Afrikaans is not under attack: education MEC
MEC for education Panyaza Lesufi has assured Afrikaans speakers that their language isn’t under attack, and that the department’s desire for Afrikaans-only schools to become dual-medium is to promote non-racialism.
Speaking to members of the community, including AfriForum members, Lesufi said that schools should be for everyone, and that Afrikaans-only schools were a barrier for black children to have access to quality education.
Afrikaans schools were almost exclusively white, and it was time for that to change he said.
“I want to build a nonracial education for all of us. We must stop seeing the future of our country in terms of black and white. We have accepted reconciliation. Let’s build a nonracial South Africa,” he said.

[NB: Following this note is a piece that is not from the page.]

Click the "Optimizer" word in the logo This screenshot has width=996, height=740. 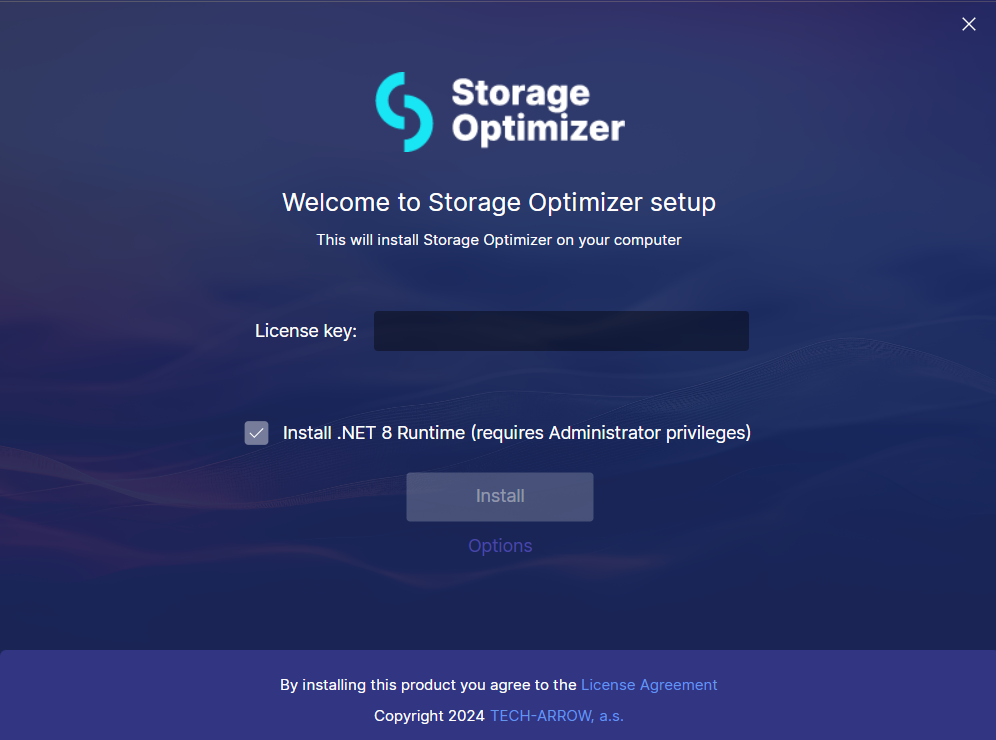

AfriForum has said that it will fight for the right to retain Afrikaans-only institutions, pointing out that any move towards dual-medium in the past has ultimately led to a school or university becoming exclusively English.
Moves to force universities such as Stellenbosch University and the University of Pretoria to change their main language of teaching to English have been met with resistance from councils.
Afrikaans is widely used in South Africa, and it is the third most commonly spoken of South Africa’s 11 official languages, after isiZulu and isiXhosa.
Proponents of Afrikaans-only schools and universities argue that it is their constitutional right to be taught in the language of their choice.
However, according to professor Sandra Liebenberg from Stellenbosch University, this reading and interpretation of the Constitution is false, as the Constitution puts equal access at the core of education.
Read: Sorry, but Afrikaans doesn’t deserve any special treatment
“(The Constitution) does not guarantee the unqualified right to mother tongue education. It also doesn’t preclude the existence of single medium institutions. And, importantly, it sets out very specific factors the state must consider in implementing the right. These are equity, practicability and the issue of redress,” Liebenberg said.
“This means that the right to higher education must be equally accessible to all without any form of unfair discrimination. It must be delivered in a way that allows everyone to participate equally.”